ITP Blogs for week-1-intro-to-deep-learning

🖍️ Notes

Reading

balanced classification: number of examples in each class is roughly equal -> receiver operating characteristic (ROC) curve
class-imbalanced problems: number of examples in a class is much larger than others (e.g, fraud transaction, only 1% is fraud), ranking problems, or multilabel classification -> precision and recall, as well as a weighted form of accuracy or ROC AUC.

Develop the Model

1. Vectorization (to tensor of float32)

2. Normalization (0-1)

3. Validation

a. K-fold cross-validation -> when you have too few samples (you reshuffle the validation set and retrain.

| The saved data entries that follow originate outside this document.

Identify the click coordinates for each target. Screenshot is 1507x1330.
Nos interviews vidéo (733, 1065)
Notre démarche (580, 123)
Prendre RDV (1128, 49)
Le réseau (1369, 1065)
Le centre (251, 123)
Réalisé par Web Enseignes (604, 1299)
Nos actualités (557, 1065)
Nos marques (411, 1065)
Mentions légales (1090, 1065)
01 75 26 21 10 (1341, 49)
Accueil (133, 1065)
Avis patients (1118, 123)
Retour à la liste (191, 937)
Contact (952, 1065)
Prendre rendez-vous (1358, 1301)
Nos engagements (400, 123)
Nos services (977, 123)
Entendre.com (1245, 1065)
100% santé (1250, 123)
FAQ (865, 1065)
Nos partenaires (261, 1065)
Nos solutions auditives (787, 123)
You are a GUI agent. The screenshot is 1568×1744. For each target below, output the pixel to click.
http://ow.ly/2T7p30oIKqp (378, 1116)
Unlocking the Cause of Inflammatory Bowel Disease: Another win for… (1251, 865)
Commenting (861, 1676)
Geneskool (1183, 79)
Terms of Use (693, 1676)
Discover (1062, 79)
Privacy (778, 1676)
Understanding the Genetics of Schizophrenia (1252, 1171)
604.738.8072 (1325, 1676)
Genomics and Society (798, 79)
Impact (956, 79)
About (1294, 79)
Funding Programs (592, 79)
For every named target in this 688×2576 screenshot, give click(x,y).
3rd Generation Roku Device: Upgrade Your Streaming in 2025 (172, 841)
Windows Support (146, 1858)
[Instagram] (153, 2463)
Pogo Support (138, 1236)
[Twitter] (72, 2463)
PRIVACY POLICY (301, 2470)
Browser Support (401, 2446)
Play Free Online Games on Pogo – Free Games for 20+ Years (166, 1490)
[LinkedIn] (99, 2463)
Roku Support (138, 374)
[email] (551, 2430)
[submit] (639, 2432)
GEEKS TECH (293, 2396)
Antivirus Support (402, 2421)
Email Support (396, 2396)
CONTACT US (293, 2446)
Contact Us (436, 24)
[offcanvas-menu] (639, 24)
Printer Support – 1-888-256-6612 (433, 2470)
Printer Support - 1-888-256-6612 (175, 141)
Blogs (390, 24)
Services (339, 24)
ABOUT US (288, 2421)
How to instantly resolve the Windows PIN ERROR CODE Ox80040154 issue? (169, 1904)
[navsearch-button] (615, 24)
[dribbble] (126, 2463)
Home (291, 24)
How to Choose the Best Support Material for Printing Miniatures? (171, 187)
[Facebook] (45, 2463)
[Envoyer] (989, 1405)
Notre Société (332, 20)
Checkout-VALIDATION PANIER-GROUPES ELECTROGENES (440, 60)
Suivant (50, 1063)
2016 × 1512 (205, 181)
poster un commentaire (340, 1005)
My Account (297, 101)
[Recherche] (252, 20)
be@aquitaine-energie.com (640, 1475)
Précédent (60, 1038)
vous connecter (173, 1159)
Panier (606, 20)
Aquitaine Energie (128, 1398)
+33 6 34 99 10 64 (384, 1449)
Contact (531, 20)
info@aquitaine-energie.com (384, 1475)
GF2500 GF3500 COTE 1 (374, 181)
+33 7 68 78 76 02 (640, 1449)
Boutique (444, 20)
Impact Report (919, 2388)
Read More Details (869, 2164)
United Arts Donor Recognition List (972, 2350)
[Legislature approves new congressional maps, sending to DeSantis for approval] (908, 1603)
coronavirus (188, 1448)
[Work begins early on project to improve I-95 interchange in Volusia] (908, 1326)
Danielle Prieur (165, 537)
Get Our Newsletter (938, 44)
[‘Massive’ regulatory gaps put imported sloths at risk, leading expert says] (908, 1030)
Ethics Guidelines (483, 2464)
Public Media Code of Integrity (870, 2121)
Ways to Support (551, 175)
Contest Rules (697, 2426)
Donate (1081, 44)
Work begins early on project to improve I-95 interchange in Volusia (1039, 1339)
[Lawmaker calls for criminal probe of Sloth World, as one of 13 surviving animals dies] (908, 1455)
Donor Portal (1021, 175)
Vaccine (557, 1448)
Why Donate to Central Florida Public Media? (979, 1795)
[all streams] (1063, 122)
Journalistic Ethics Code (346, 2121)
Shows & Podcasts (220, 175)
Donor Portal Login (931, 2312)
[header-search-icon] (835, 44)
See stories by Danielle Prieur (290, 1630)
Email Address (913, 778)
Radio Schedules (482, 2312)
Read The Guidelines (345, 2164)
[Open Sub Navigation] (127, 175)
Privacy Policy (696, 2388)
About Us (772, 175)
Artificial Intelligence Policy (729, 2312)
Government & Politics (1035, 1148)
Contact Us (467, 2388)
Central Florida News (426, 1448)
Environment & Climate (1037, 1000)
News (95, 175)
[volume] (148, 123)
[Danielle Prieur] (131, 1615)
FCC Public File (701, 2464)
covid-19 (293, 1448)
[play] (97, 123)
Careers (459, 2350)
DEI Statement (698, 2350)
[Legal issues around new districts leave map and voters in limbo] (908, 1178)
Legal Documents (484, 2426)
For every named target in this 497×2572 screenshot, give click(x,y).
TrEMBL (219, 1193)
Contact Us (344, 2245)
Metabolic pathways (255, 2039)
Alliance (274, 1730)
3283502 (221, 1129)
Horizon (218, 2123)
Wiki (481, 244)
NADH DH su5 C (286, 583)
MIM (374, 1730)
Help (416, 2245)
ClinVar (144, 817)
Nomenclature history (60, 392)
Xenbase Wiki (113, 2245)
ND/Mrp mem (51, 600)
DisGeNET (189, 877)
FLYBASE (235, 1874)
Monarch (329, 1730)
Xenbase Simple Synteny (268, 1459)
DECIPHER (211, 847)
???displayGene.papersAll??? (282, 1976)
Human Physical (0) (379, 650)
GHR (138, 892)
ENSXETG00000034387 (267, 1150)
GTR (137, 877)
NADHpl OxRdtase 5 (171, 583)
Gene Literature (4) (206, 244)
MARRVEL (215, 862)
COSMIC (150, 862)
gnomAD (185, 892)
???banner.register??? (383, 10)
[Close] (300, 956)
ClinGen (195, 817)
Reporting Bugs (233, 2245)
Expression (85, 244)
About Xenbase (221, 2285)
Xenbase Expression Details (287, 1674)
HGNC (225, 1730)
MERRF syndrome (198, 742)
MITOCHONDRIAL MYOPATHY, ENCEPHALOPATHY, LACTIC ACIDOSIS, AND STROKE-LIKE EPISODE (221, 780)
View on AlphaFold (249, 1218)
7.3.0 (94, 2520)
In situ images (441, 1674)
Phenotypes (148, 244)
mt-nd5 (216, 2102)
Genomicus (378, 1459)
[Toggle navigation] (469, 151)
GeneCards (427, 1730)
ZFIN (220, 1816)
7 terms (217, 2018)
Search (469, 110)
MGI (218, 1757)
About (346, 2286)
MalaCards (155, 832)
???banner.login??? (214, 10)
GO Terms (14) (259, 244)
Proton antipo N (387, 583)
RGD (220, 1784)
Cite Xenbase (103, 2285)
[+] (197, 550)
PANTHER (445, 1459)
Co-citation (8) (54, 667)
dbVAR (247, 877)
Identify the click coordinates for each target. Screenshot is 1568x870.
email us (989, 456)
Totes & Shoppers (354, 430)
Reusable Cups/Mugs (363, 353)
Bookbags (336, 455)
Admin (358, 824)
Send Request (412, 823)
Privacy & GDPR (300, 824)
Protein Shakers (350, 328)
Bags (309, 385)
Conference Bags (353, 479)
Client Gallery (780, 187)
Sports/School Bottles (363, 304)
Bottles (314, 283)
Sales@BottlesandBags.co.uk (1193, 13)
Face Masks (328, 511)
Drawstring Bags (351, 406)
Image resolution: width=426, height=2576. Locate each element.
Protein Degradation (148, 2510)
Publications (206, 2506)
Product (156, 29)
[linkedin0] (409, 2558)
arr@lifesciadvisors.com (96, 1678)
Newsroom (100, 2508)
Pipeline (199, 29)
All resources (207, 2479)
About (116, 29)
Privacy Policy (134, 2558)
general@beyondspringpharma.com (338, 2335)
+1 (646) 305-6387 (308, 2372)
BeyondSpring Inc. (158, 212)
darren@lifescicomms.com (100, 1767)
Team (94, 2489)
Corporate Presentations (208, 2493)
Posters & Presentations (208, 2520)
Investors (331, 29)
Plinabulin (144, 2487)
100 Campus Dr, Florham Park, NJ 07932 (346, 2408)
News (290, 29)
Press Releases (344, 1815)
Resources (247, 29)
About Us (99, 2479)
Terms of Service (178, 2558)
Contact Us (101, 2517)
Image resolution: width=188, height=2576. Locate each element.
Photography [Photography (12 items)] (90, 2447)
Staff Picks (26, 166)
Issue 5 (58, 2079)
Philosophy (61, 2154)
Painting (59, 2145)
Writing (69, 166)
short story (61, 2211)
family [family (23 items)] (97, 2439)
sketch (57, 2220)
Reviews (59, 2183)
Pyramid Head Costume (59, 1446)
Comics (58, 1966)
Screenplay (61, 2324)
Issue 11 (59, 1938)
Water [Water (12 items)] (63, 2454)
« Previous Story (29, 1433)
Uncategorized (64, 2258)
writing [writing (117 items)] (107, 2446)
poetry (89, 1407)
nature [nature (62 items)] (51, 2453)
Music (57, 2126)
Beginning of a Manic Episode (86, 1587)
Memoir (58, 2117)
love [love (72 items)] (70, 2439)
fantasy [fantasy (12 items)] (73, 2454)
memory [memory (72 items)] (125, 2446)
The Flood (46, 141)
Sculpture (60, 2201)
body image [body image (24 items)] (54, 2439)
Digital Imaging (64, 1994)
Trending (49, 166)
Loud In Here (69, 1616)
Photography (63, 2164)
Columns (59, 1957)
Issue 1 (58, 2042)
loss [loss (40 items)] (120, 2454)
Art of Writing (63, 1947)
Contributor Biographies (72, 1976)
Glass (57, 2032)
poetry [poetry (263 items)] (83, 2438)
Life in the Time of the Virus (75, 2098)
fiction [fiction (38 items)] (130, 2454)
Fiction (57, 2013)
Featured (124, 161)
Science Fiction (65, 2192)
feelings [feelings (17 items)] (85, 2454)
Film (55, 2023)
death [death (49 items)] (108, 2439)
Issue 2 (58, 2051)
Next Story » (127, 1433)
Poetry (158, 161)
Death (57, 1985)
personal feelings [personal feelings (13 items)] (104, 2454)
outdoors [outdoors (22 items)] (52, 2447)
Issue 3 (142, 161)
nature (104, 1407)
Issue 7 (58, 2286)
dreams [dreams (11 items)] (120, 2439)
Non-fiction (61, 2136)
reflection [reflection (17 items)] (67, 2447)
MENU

b.Iterated K-fold validation -> performing highly accurate model evaluation when little data is available

Note:

Take small values (0-1)
Homogenous (roughly similar range)
Consider replacing missing value in a feature with median/average instead of 0 to avoid discontinuity
Overfit first to the training set, evaluate validation data, modify model, retrain, evaluate validation data, repeat
Overfit by add layers, make layers bigger, train for more epochs
Be mindful! Every time we revalidate with validation evaluation, it LEAKS info from the validation process to the model. Don’t do it too many times! If so, it may cause overeat to the validation process. If this happens, you may want to switch to K-fold validation

Variables to take note:

Deploy the Model

False negative -> e.g valid transactions marked as fraud

False positive -> e.gfraudulent transactions that are missed

Methods:

REST API: be mindful that app doesn’t have strict latency requirement (~500ms), input data sent isn’tsensitive (it will be decrypted form on server to be seen by the model)
Install TensorFlow on a server/cloud (build with Flask / Python web dev library / Django / TF Serving)

Query model via REST API
On a device: CPU, microcontroller, model needs to run on low connectivity environment, strict latency constraints, small size / memory constraint, no need to be highly accurate, input data is sensitive
Deploy with TF Lite
Browser / JS apps (directly): offload compute to the client, reduce server cost, input data needs to stay on client (sensitive), strict latency constraints, low connectivity, model is small (similar to on device but on browser/js apps)

Inference Model Optimization

Weight pruning: reduce memory because you reduce the number of parameters in the layers of the model
Weight quantization: change from the float32 weight to int8 (smaller by quarter the size but remains accurate!)